Lets look at these problems in more detail.

  1. HA host isolation response
    • Though there is a great amount of customization that is available in the most recent 6.5 releases, the ESXi hosts still require an external network to communicate over in order to determine whether they are isolated or not.
    • There are competing requirements for HA host isolation response.  On one hand if a host loses connectivity you want it to shut down all VM guests so they can be restarted on the other hosts in the cluster.  On the other hand, if the connectivity for the whole cluster is affected then the settings that previously were a good thing will now cause a very bad day when *every* ESXi host finds itself isolated and all VM guests in the entire cluster are shut down.
    • A full cluster shut down due to HA host isolation response is a serious enough and common problem that VMware introduced datastore heartbeating in ESXi version 5.0 so that hosts could use the independent FiberChannel network to heartbeat each other to determine if they are isolated or not.  Alternatively, a lot of VMware administrators purposefully leave HA host isolation response completely disabled (usually after being burned really bad one time by it)
  2. Datastore heartbeating
    • This was a very amazing feature when introduced and greatly increased the viability of of using the HA host isolation response feature.
    • Problem is that it assumes that you are using a dedicated storage network, most likely a FiberChannel network, to connect to that storage.  In today’s age that is becoming less and less common with converged networks running iSCSI on the same network, or vSAN that uses the network to replicate between hosts.
    • Its not uncommon for a case to be made to run iSCSI on dedicated network equipment in part due to the HA host isolation response in VMware.
    • Its also not uncommon to see vSAN deployments running a cheap FiberChannel network to a low end SAN with a LUN that stores minor importance stuff just to be able to gain the ability to heartbeat against a datastore as well as the network.
  3. Bandwidth requirements increasing
    • Most deployments of VMware and most enterprise environments in general are able to comfortably run on 10Gb networking.  Network utilization is often times much below the 10Gb link speeds of the connected hosts.
    • The first problem is that the amount of RAM that fits in a server is increasing and the size of the VM guests are increasing with it.  Lets take a 1TB SQL VM guest for example.  To vMotion that from one host to another will take over 20 minutes just due to the limitations of 10Gb networking assuming you can fully use one of the two 10Gb network connections in a server for that vMotion.  To put a host with 3TB of RAM into maintenance mode could take almost an hour if done over 10Gb.
    • The second problem is seen in vSAN deployments, especially ones that use erasure encoding (RAID 5/6).  There is a lot of inter-host network traffic due to the distributed nature of vSAN data storage.  In storage policy that uses RAID 6 erasure encoding any and every disk IO will hit 6 different hosts.  On high disk IO vSAN clusters this can easily generate a base network load in upwards of 2-4Gbps just for normal vSAN usage.  During vSAN data rebuilds this number will skyrocket.
    • How big of a problem are these increased throughput requirements?
      • There are QoS solutions to both protect production network traffic against vSAN and vMotion traffic flows and also in turn to guarentee a certain base minimum of throughput for vSAN or vMotion.
      • Feel free to disagree, but I am a firm believer that QoS is masking the problem, not solving it, and is more likely to cause additional problems in a trickle down effect.  QoS is only useful in the singular situation that you do not have enough bandwidth to meet your requirements.  QoS covers up the true problem (lack of sufficient bandwidth)  with technical trickery to make it safer to jamb a square peg in a round hole.
      • The alternative is you are stuck looking to upgrading the host connectivity to 40Gb links or building out dedicated vMotion and vSAN replication networks so that you don’t congest production workloads on the network.

 

So what are the problems?  The real problems?

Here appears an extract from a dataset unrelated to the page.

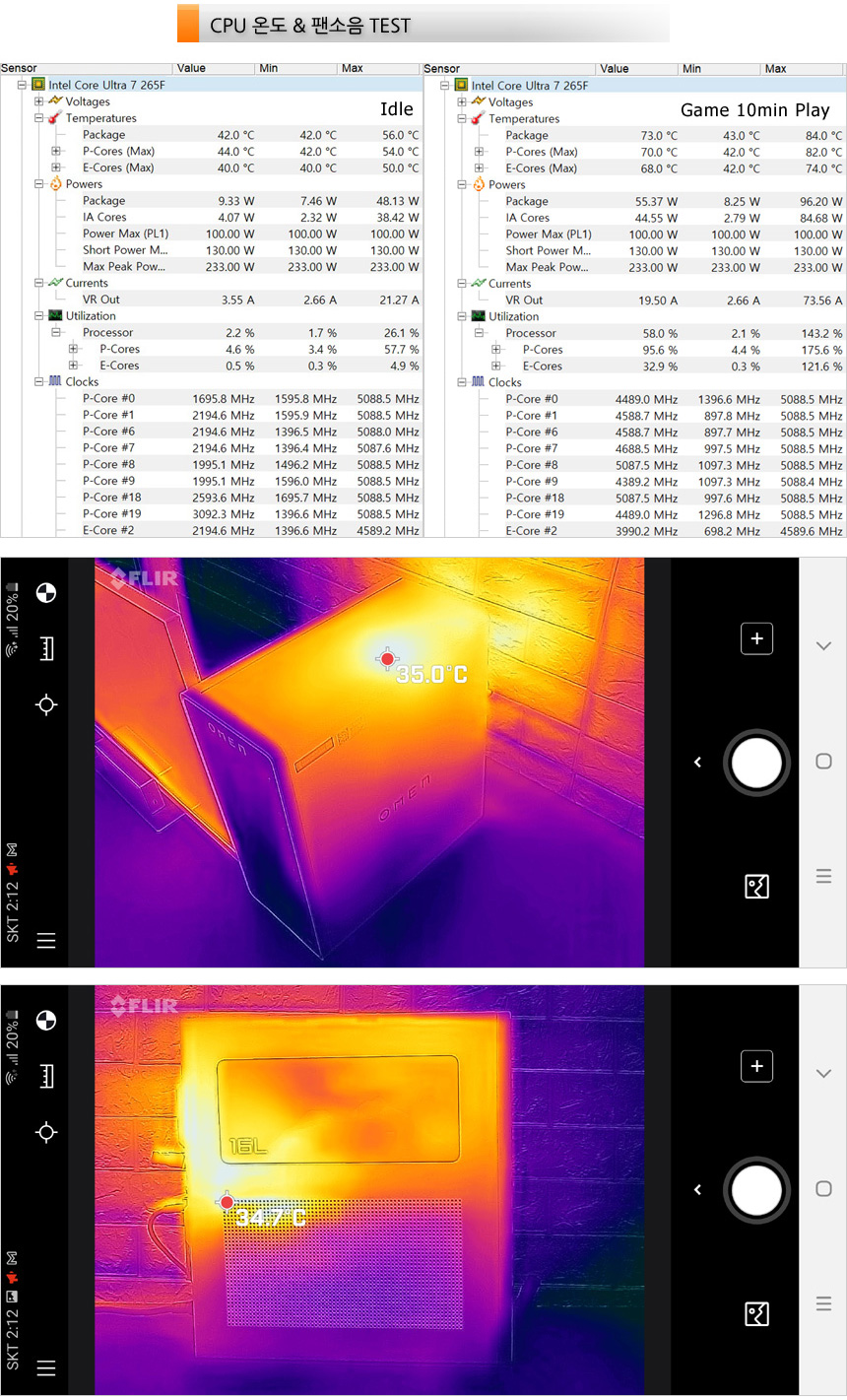
Task: Open color palette icon in top FLIR view
Action: [x=46, y=593]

  1. vMotion and vSAN have massive (relatively speaking) bandwidth requirements for hosts in the same cluster.  The VM guests running on those clusters have relatively small bandwidth requirements in comparison.  There is also next to zero bandwidth requirements between different clusters unless you are doing a storage vMotion between them.
  2. When networks fail, they run the risk in failing in such a spectacular manner that it can cause your entire ESXi cluster to go into HA host isolation mode.  How likely the network is to spectacularly fail is usually directly related to how complex that network is, the more complexity the higher the risk that during a failure it will be a spectacularly horrible failure.  Quite ironically, using features such as QoS to try and stretch the existing network out to do more increase the complexity and increase the risk of a spectacular failure.
  3. The previous solution of using datastore heartbeating over an (assumed) dedicated FiberChannel network is disappearing as an option.  iSCSI is a very viable alternative now (and good golly is FiberChannel expensive in comparison) and the software defined storage options such as vSAN are rapidly increasing in popularity.  The health of the ESXi cluster and is ability to respond properly to host isolation failures are back in the same metaphorical basket of relying on the network to always deliver connectivity.
  4. HA host isolation response in VMware ESXi clusters has always been dependent on some form of external connectivity (ethernet or fiberchannel network).  It is difficult to cover all possible failure scenarios of that external connectivity which usually causes VMware clusters to not behave exactly the way you want them to during those failures.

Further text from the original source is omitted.